Dataset excerpt
^^^^
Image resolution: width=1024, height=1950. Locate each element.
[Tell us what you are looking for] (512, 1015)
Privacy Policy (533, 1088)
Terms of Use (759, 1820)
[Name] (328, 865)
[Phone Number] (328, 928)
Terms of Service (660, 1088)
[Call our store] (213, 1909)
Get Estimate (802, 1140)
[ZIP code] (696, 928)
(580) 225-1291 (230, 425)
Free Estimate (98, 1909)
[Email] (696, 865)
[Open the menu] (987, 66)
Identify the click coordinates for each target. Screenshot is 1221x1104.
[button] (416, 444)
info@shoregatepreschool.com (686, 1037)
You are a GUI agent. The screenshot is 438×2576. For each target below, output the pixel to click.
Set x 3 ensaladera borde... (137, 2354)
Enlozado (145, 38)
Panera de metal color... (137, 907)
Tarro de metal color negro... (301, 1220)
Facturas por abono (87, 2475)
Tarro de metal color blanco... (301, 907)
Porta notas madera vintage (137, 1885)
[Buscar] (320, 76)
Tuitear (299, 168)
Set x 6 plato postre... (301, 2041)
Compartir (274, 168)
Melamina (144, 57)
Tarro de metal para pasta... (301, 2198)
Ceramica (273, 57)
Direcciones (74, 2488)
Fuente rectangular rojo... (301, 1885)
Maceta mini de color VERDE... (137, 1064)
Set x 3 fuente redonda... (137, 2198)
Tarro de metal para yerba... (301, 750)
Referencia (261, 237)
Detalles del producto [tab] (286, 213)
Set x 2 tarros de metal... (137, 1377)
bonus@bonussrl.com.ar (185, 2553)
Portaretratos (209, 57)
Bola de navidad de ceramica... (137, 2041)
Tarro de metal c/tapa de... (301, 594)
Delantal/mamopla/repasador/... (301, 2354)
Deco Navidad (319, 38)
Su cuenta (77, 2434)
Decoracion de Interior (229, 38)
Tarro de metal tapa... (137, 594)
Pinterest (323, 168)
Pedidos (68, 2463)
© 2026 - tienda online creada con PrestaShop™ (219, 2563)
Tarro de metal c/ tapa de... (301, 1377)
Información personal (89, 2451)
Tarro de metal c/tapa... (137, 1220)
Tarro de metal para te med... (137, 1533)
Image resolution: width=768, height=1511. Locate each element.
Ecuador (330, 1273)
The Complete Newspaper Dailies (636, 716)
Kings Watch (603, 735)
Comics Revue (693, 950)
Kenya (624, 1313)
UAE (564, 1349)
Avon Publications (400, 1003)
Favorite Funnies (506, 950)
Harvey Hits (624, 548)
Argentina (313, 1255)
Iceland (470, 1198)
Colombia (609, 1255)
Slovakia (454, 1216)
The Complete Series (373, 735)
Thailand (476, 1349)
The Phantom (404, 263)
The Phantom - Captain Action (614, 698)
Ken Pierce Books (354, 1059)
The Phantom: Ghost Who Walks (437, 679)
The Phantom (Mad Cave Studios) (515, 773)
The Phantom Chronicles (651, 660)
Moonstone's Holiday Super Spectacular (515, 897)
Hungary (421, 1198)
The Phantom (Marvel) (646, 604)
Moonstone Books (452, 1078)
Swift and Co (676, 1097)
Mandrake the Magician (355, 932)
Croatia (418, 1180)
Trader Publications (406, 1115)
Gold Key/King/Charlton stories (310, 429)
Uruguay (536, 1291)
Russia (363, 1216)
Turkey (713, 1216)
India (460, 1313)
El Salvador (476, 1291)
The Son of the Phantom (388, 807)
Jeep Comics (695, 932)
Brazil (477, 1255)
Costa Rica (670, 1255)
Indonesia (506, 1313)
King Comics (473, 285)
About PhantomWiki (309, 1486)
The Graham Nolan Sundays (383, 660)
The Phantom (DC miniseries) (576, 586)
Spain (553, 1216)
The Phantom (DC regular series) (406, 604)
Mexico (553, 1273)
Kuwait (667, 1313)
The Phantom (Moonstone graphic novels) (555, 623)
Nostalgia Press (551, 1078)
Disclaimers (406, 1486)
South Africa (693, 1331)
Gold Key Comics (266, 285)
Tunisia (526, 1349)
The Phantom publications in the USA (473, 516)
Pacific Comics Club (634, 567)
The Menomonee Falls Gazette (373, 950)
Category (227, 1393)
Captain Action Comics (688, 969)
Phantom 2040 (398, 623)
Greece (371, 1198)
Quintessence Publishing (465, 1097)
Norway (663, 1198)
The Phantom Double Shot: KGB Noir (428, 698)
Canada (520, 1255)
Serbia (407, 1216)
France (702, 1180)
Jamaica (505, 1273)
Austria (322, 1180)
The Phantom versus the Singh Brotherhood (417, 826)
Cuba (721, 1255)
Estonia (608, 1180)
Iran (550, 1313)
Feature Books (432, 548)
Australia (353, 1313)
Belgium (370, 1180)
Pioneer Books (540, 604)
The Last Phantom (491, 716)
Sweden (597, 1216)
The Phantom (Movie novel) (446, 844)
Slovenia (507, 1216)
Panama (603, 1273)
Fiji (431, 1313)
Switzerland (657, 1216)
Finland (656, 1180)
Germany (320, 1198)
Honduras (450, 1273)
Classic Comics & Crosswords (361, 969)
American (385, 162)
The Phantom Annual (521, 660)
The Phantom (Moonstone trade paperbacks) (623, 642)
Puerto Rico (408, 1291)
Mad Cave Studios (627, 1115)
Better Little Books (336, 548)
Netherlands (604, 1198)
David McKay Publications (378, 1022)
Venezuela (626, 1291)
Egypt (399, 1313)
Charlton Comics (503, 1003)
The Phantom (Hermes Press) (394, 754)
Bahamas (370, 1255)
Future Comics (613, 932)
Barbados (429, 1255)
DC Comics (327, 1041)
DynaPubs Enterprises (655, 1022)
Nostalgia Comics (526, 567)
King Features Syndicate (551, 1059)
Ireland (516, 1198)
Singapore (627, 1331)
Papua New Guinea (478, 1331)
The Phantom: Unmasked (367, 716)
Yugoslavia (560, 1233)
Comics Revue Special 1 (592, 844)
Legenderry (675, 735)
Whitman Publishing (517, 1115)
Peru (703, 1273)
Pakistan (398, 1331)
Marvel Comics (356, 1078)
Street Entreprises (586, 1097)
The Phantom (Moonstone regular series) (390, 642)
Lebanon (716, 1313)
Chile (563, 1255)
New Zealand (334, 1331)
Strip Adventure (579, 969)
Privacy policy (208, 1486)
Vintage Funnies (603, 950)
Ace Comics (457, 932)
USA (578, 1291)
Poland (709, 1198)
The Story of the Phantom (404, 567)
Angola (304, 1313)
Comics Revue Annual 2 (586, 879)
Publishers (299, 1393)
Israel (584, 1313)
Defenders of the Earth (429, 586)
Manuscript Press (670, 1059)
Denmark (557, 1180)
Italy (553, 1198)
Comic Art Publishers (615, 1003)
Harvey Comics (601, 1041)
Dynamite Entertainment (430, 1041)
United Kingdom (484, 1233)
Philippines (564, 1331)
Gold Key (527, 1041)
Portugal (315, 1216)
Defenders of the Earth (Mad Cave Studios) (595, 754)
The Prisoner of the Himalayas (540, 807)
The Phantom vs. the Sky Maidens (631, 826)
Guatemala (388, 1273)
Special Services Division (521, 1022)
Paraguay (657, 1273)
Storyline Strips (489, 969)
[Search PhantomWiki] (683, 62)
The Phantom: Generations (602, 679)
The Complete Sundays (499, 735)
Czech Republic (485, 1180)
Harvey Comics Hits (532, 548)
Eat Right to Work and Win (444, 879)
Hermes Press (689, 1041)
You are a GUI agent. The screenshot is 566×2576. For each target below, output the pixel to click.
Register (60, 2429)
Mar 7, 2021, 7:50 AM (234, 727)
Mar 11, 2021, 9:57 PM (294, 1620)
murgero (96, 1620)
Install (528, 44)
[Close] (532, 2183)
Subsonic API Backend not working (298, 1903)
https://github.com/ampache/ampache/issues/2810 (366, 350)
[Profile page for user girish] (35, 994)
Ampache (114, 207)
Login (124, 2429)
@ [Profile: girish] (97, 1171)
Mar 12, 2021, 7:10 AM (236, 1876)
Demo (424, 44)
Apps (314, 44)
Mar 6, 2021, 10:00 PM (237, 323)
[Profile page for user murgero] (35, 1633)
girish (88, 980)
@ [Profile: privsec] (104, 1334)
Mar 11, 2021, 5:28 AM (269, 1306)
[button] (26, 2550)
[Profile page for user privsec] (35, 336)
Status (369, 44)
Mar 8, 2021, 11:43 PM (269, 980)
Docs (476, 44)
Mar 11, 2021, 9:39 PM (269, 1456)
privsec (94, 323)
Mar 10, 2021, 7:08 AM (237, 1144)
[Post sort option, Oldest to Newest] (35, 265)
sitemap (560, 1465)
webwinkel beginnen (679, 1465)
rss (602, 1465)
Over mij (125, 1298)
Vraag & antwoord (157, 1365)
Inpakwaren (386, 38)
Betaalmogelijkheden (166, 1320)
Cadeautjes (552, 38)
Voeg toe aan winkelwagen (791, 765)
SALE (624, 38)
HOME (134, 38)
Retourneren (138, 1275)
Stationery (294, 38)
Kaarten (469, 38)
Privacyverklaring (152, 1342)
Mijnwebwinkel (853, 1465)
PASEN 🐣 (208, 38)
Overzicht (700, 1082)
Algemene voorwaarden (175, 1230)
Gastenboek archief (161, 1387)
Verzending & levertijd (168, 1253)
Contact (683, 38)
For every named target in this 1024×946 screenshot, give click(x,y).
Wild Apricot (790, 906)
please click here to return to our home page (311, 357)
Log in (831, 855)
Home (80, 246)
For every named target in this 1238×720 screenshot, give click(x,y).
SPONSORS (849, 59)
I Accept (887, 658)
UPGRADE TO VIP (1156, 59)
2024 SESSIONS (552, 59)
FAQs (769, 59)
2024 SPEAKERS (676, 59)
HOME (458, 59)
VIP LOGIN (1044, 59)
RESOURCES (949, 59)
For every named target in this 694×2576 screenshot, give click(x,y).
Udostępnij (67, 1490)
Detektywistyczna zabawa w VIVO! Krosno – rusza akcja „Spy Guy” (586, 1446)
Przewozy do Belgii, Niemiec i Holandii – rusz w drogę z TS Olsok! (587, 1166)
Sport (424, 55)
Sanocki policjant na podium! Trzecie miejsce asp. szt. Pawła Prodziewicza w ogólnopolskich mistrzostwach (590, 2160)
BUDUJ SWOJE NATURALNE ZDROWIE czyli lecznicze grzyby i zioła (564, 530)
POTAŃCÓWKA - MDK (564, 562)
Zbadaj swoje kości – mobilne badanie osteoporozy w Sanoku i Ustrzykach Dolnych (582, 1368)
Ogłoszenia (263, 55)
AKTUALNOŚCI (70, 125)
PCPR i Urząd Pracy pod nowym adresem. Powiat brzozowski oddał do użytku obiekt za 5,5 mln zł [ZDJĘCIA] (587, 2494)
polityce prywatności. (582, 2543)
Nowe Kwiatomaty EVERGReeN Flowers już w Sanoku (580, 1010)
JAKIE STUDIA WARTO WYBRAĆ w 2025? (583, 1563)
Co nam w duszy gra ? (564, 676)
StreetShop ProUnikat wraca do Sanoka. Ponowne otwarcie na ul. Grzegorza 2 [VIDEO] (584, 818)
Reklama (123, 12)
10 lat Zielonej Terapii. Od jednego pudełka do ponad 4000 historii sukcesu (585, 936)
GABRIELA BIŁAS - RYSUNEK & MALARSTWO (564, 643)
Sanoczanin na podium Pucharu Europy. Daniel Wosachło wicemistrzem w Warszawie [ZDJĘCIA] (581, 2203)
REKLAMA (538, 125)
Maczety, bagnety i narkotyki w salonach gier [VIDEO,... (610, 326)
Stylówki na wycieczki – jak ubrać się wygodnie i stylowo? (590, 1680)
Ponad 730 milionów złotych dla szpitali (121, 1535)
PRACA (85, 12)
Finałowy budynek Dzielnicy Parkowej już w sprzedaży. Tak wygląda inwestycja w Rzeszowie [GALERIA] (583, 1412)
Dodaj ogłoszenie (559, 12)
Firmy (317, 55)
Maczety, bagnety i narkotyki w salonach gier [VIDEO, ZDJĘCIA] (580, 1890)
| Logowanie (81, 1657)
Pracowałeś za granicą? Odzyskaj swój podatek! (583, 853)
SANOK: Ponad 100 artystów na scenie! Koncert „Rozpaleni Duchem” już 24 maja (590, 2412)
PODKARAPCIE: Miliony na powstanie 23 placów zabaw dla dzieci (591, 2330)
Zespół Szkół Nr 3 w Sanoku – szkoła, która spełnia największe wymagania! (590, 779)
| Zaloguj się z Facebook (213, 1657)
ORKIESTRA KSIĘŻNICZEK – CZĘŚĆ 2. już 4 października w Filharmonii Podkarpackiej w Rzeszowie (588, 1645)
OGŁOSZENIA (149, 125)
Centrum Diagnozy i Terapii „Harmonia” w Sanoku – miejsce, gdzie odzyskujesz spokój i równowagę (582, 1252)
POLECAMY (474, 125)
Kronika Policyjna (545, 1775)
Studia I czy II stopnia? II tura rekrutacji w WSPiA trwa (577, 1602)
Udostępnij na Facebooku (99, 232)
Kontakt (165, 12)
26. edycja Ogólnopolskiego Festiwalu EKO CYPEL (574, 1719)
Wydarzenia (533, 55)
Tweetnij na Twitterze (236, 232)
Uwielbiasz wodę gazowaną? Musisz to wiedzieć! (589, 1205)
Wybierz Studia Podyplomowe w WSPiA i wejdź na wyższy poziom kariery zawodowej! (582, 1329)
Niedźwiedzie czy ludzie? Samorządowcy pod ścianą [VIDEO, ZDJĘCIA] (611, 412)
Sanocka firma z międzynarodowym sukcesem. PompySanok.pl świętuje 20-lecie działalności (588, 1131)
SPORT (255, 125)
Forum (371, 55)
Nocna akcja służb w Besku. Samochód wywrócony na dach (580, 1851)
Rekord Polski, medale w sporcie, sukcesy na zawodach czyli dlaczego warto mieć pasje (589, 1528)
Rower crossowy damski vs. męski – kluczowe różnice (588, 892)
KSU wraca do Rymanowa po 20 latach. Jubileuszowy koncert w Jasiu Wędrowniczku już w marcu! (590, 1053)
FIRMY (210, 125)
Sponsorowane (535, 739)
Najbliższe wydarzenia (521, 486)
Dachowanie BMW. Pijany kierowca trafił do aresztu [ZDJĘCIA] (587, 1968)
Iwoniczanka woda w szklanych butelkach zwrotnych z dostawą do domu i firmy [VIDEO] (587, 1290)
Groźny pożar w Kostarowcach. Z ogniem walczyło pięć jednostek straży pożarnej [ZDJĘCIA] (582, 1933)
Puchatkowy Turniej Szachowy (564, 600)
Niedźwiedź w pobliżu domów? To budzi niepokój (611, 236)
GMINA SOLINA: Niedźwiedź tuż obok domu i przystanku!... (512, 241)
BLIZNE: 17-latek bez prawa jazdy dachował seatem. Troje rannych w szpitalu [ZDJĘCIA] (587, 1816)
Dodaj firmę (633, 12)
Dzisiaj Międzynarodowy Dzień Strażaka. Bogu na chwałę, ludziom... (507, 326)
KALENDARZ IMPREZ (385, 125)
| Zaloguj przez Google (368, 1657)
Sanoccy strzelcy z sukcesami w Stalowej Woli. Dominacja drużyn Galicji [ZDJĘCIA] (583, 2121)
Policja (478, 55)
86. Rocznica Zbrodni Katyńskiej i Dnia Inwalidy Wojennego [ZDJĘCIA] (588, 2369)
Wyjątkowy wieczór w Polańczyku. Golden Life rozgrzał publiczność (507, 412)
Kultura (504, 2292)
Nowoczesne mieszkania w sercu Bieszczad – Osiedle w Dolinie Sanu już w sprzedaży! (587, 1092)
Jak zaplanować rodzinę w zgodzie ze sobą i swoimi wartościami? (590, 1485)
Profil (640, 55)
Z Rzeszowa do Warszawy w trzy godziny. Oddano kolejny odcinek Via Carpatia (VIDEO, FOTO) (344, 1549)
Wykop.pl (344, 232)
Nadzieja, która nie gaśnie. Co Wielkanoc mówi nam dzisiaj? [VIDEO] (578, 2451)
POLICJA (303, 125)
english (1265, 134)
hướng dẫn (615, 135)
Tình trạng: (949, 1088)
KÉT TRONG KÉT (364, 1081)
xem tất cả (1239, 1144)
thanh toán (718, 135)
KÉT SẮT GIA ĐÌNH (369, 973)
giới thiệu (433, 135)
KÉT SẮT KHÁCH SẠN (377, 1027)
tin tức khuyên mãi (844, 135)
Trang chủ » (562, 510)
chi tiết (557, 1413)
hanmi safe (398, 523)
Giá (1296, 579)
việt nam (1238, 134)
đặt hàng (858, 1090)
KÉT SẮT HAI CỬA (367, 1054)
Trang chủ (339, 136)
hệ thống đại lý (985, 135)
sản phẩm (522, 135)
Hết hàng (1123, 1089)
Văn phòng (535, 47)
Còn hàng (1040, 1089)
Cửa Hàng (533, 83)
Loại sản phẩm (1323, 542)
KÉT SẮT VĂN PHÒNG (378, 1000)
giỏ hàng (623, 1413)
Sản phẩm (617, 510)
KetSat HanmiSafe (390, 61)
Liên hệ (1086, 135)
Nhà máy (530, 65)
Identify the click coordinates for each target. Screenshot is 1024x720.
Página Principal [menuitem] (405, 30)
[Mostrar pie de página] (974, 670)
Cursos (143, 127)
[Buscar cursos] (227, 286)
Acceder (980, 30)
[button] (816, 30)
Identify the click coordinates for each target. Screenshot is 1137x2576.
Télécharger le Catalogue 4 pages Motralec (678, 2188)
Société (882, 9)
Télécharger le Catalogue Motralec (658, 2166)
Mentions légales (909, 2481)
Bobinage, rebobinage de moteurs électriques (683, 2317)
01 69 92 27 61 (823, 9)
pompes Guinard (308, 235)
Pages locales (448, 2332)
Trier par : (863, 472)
^^^^
Requirement — Starting at the first line of the records above, copy out every line verbatim and stop after the line that contains "Tarro de metal c/tapa de... (301, 594)", including that line.

Task output —
Image resolution: width=1024, height=1950. Locate each element.
[Tell us what you are looking for] (512, 1015)
Privacy Policy (533, 1088)
Terms of Use (759, 1820)
[Name] (328, 865)
[Phone Number] (328, 928)
Terms of Service (660, 1088)
[Call our store] (213, 1909)
Get Estimate (802, 1140)
[ZIP code] (696, 928)
(580) 225-1291 (230, 425)
Free Estimate (98, 1909)
[Email] (696, 865)
[Open the menu] (987, 66)
Identify the click coordinates for each target. Screenshot is 1221x1104.
[button] (416, 444)
info@shoregatepreschool.com (686, 1037)
You are a GUI agent. The screenshot is 438×2576. For each target below, output the pixel to click.
Set x 3 ensaladera borde... (137, 2354)
Enlozado (145, 38)
Panera de metal color... (137, 907)
Tarro de metal color negro... (301, 1220)
Facturas por abono (87, 2475)
Tarro de metal color blanco... (301, 907)
Porta notas madera vintage (137, 1885)
[Buscar] (320, 76)
Tuitear (299, 168)
Set x 6 plato postre... (301, 2041)
Compartir (274, 168)
Melamina (144, 57)
Tarro de metal para pasta... (301, 2198)
Ceramica (273, 57)
Direcciones (74, 2488)
Fuente rectangular rojo... (301, 1885)
Maceta mini de color VERDE... (137, 1064)
Set x 3 fuente redonda... (137, 2198)
Tarro de metal para yerba... (301, 750)
Referencia (261, 237)
Detalles del producto [tab] (286, 213)
Set x 2 tarros de metal... (137, 1377)
bonus@bonussrl.com.ar (185, 2553)
Portaretratos (209, 57)
Bola de navidad de ceramica... (137, 2041)
Tarro de metal c/tapa de... (301, 594)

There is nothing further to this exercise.